Wachstumsschub erhofft

Umwelttechnik soll Berlin antreiben

Die Welt besser und sauberer zu machen, ist ein hehrer Vorsatz. Einerseits. Auf der anderen Seite lässt sich damit immer mehr Geld verdienen: Mit neuen Antriebsformen für das Auto, Energiegewinnung aus Sonne und Wind oder strom- und CO2-armen Produktionsverfahren.

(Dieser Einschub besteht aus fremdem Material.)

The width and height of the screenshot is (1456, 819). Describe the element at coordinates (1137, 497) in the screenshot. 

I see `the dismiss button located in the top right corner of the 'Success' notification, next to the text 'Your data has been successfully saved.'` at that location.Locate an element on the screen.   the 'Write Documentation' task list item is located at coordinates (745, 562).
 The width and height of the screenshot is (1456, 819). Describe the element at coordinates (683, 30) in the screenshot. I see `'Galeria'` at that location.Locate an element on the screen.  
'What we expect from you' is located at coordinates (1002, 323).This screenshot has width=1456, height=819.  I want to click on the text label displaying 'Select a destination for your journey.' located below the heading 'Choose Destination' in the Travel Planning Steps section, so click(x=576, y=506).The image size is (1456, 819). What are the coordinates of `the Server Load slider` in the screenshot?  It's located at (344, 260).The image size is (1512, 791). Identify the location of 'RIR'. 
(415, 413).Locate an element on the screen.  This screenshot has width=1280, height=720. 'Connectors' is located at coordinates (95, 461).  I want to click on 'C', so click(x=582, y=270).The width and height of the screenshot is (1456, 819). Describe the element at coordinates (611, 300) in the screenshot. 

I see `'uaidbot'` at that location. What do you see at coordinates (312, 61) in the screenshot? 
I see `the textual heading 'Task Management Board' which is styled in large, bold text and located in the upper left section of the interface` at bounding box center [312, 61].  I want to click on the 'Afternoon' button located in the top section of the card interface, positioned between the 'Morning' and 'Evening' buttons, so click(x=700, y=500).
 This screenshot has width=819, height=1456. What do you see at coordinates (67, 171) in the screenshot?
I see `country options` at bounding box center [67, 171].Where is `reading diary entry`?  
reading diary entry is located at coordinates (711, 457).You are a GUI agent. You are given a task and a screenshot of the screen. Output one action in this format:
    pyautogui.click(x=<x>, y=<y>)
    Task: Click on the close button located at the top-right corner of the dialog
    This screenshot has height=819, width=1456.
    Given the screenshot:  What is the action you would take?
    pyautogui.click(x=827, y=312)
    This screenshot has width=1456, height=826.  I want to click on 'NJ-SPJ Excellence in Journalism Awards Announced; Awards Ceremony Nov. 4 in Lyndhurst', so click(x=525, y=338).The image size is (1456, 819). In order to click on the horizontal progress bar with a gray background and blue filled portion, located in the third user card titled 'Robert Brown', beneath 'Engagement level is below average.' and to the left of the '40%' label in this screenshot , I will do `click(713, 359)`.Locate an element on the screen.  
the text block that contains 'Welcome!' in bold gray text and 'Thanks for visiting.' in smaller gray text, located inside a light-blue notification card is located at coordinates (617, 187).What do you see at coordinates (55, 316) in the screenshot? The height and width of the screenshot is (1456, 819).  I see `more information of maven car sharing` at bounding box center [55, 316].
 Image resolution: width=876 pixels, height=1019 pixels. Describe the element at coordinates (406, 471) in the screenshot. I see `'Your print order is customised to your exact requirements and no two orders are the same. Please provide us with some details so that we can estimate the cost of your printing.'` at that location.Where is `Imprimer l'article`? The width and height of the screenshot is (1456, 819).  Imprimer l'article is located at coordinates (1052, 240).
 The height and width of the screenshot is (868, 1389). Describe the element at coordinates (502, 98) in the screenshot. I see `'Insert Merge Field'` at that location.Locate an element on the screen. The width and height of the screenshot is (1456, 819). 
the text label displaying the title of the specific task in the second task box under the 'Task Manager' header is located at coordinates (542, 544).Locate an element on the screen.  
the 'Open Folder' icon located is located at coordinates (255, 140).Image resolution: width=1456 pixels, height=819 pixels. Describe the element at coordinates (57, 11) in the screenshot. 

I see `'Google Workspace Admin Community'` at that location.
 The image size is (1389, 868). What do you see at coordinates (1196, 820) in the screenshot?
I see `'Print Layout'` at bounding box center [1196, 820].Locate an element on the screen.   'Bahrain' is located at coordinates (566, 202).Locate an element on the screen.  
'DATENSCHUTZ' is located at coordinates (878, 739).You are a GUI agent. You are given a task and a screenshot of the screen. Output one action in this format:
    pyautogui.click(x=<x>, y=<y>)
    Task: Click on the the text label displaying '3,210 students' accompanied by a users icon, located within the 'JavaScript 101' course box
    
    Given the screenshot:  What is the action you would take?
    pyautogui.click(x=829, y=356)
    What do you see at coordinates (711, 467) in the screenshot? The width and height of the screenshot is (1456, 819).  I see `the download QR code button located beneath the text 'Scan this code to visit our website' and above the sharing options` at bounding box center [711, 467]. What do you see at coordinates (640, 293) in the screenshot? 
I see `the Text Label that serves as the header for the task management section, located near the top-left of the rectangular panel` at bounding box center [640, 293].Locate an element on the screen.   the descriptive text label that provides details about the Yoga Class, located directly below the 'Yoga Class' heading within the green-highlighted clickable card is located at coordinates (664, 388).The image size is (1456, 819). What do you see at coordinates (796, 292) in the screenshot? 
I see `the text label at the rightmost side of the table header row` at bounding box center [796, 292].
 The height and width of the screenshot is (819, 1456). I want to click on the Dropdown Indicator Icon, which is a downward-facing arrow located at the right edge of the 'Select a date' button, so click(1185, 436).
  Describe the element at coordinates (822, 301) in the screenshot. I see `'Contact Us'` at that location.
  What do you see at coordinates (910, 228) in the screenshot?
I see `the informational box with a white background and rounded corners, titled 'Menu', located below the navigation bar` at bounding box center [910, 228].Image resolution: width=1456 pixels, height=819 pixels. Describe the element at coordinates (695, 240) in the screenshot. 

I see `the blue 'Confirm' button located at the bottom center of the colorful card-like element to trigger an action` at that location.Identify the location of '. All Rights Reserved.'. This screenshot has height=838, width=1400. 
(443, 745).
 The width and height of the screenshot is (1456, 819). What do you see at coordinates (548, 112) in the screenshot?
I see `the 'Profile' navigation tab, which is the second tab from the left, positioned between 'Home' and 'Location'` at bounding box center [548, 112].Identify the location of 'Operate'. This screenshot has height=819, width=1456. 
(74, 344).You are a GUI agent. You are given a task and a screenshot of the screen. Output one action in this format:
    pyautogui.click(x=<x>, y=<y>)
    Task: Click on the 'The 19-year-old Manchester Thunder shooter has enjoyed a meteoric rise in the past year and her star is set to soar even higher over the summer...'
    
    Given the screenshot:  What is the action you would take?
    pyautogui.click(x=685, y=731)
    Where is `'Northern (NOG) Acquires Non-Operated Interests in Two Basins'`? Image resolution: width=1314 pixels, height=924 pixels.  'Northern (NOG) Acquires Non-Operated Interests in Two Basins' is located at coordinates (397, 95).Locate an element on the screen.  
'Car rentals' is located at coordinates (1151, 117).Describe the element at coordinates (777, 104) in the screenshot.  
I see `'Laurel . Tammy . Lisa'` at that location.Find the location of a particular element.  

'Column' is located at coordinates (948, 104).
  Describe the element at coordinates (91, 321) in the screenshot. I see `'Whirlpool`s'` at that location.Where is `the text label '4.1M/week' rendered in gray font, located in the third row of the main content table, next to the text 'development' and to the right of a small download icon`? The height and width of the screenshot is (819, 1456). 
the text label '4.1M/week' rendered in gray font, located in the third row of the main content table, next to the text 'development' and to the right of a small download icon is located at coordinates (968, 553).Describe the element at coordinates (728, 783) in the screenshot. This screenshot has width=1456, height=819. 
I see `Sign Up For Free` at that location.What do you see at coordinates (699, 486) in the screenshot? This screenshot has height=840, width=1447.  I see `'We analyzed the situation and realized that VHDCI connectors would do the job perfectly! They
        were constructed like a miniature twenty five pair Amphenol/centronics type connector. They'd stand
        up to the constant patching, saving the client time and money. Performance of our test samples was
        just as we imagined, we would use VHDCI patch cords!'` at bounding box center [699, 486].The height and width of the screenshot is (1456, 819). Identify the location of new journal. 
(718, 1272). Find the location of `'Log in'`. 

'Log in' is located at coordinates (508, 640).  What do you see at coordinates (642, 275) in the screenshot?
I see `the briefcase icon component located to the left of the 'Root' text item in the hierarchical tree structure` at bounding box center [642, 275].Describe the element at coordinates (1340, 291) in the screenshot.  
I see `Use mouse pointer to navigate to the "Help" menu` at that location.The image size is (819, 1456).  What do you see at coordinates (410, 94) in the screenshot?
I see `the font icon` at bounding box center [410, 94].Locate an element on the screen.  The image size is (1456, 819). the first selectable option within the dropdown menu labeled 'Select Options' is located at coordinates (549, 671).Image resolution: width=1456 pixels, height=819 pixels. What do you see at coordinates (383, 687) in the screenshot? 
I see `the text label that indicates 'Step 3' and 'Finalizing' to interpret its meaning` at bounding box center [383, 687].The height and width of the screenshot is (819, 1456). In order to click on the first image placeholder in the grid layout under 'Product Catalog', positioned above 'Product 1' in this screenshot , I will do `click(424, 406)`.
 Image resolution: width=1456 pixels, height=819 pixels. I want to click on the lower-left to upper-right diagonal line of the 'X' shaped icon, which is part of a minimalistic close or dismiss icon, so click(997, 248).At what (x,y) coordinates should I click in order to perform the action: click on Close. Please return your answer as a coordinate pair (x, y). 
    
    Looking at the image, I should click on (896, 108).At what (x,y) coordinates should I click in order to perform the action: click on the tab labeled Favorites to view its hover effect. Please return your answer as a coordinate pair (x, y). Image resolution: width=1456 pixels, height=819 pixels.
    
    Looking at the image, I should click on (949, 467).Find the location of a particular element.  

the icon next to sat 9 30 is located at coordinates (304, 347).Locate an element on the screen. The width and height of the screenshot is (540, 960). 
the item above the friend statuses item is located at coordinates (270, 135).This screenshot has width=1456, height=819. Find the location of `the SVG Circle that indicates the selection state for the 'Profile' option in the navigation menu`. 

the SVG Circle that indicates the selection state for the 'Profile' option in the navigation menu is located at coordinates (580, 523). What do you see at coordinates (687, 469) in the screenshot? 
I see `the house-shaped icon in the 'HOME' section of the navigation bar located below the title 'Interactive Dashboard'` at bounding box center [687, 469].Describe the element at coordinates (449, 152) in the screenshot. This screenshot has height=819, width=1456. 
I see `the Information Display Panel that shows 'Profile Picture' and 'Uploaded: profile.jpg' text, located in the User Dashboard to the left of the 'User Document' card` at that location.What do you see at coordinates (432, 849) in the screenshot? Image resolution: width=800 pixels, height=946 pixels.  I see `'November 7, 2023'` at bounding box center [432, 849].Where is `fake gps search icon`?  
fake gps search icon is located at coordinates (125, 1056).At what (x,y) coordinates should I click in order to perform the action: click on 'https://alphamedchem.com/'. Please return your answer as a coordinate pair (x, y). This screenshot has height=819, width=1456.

Unternehmen der grünen Wirtschaft, neudeutsch "Green Economy", haben beste Chancen. In der Hauptstadt sind sie besonders stark vertreten. Fast jeder dritte Arbeitsplatz in der Berliner Industrie hängt daran, insgesamt arbeiten fast 50 000 Menschen in dem Zweig. Das sind 5,1 Prozent aller Beschäftigten, der höchste Wert im Vergleich deutscher Großstädte.

Trumpf für die Aufholjagd

Somit ist das Geschäft mit umwelt- und ressourcenschonenden Produkten und Dienstleistungen eine große Wachstumschance für die Hauptstadt. Seit einigen Jahren bemühen sich Wirtschaftsfachleute, Politiker und Institutionen wie die Industrie- und Handelskammer (IHK) darum, den Industriestandort Berlin zu stärken. Ohne die Industrie, diese Einsicht hat sich durchgesetzt, gelingt der noch immer vergleichsweise wirtschaftsschwachen Hauptstadt nicht der Anschluss an das gesamtdeutsche Niveau. Ein Trumpf für die industrielle Aufholjagd ist die sogenannte Green Economy.

Sie ist wesentlicher Bestandteil der Wachstumsinitiative "Berlin 2004 bis 2014". Ein Positionspapier zur Umwelttechnologie in der Stadt hat ein breites Bündnis gestern vorgestellt. Getragen wird es von der IHK, der Handwerkskammer, der Investitionsbank Berlin (IBB), dem Deutschen Gewerkschaftsbund (DGB), den Unternehmensverbänden Berlin Brandenburg (UVB) und der Senatsverwaltung für Wirtschaft.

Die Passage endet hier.